Problem to solve
Please count the lines below that contain the word "seat", and reply with that number alone.

Pointing records for screenshots and pages:
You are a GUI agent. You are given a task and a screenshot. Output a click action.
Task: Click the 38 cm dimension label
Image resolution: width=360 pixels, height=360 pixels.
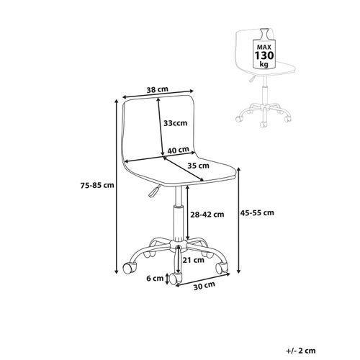[x=157, y=89]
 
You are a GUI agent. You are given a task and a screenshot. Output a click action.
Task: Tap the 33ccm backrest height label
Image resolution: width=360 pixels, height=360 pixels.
[x=175, y=123]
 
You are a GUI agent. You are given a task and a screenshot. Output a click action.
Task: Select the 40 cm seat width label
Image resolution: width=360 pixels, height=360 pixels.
[x=178, y=150]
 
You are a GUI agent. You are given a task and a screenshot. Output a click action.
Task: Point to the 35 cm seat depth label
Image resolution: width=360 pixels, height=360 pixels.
[x=198, y=166]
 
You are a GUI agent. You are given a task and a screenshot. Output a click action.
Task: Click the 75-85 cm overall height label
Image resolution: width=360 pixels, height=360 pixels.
[x=97, y=185]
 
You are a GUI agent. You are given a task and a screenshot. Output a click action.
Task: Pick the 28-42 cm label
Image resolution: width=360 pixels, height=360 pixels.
[x=207, y=215]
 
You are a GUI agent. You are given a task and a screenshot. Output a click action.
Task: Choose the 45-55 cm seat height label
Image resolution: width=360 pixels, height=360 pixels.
[x=257, y=212]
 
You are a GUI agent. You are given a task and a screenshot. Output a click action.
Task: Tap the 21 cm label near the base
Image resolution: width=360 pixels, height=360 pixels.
[x=194, y=260]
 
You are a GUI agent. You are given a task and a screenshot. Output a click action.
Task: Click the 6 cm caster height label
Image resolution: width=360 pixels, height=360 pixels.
[x=155, y=279]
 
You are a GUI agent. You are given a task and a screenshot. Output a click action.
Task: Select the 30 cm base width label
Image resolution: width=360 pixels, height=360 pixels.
[x=204, y=285]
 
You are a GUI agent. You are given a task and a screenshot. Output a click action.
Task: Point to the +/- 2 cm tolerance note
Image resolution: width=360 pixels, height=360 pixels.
[x=301, y=351]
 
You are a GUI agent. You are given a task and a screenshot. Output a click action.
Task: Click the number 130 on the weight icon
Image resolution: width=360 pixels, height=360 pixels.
[x=264, y=55]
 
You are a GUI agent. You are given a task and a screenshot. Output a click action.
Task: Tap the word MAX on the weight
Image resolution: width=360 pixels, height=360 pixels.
[x=264, y=47]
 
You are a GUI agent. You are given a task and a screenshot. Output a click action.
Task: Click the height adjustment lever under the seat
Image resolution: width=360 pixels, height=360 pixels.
[x=153, y=191]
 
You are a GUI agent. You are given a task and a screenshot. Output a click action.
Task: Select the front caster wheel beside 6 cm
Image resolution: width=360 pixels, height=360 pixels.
[x=175, y=278]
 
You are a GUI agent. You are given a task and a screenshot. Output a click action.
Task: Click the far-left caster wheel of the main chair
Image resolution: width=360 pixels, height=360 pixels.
[x=130, y=268]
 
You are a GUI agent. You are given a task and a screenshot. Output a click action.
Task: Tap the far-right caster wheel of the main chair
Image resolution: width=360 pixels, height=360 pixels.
[x=222, y=268]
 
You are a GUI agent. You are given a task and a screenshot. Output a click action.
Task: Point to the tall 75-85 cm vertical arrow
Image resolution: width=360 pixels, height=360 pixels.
[x=117, y=186]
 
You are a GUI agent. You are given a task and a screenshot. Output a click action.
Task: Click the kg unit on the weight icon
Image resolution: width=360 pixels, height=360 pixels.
[x=264, y=64]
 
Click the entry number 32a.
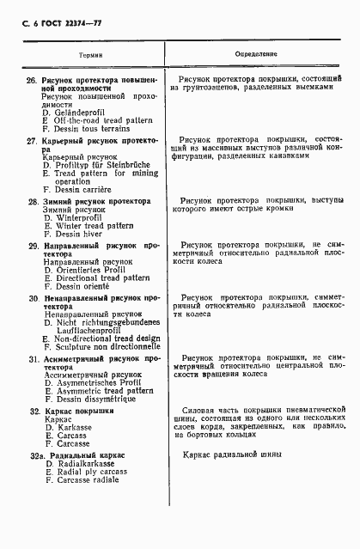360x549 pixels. (x=34, y=454)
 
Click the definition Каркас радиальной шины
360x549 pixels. (x=232, y=454)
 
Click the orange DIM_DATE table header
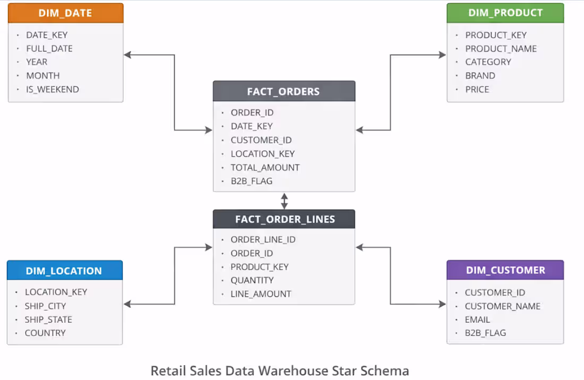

Solved problem
4